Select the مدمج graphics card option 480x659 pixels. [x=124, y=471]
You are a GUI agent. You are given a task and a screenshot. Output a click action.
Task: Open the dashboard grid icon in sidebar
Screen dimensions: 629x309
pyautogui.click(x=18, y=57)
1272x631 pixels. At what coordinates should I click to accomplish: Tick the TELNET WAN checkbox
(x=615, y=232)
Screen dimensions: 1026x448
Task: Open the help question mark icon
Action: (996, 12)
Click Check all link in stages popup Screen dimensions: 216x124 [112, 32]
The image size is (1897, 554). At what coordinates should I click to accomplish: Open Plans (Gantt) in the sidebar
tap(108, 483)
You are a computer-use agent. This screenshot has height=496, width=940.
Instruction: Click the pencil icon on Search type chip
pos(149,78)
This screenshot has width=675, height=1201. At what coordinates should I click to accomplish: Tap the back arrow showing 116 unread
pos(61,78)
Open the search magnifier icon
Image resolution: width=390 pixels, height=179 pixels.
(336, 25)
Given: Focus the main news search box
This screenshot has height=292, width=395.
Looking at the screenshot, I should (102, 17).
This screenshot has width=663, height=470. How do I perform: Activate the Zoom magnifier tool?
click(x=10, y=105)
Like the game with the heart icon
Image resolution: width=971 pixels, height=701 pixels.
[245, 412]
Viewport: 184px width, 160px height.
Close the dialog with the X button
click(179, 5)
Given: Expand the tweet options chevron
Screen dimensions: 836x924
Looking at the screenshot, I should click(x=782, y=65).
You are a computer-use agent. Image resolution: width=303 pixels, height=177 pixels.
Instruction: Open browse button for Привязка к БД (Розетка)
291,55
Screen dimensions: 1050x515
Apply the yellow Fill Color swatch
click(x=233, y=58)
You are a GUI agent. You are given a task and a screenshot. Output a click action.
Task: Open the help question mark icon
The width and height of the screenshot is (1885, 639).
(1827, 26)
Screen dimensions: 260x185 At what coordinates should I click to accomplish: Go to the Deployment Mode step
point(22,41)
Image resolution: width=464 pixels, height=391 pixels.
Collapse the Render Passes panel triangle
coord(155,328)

☆ ☆ ☆

* _WORK INSTRUCTIONS_: Return all of the material above verbatim, with every line kept unchanged and in its original order.

* _SOLUTION TO THE EXERCISE_:
Select the مدمج graphics card option 480x659 pixels. [x=124, y=471]
You are a GUI agent. You are given a task and a screenshot. Output a click action.
Task: Open the dashboard grid icon in sidebar
Screen dimensions: 629x309
pyautogui.click(x=18, y=57)
1272x631 pixels. At what coordinates should I click to accomplish: Tick the TELNET WAN checkbox
(x=615, y=232)
Screen dimensions: 1026x448
Task: Open the help question mark icon
Action: (996, 12)
Click Check all link in stages popup Screen dimensions: 216x124 [112, 32]
The image size is (1897, 554). At what coordinates should I click to accomplish: Open Plans (Gantt) in the sidebar
tap(108, 483)
You are a computer-use agent. This screenshot has height=496, width=940.
Instruction: Click the pencil icon on Search type chip
pos(149,78)
This screenshot has width=675, height=1201. At what coordinates should I click to accomplish: Tap the back arrow showing 116 unread
pos(61,78)
Open the search magnifier icon
Image resolution: width=390 pixels, height=179 pixels.
(336, 25)
Given: Focus the main news search box
This screenshot has height=292, width=395.
Looking at the screenshot, I should (102, 17).
This screenshot has width=663, height=470. How do I perform: Activate the Zoom magnifier tool?
click(x=10, y=105)
Like the game with the heart icon
Image resolution: width=971 pixels, height=701 pixels.
[245, 412]
Viewport: 184px width, 160px height.
Close the dialog with the X button
click(179, 5)
Given: Expand the tweet options chevron
Screen dimensions: 836x924
Looking at the screenshot, I should click(x=782, y=65).
You are a computer-use agent. Image resolution: width=303 pixels, height=177 pixels.
Instruction: Open browse button for Привязка к БД (Розетка)
291,55
Screen dimensions: 1050x515
Apply the yellow Fill Color swatch
click(x=233, y=58)
You are a GUI agent. You are given a task and a screenshot. Output a click action.
Task: Open the help question mark icon
The width and height of the screenshot is (1885, 639).
(1827, 26)
Screen dimensions: 260x185 At what coordinates should I click to accomplish: Go to the Deployment Mode step
point(22,41)
Image resolution: width=464 pixels, height=391 pixels.
Collapse the Render Passes panel triangle
coord(155,328)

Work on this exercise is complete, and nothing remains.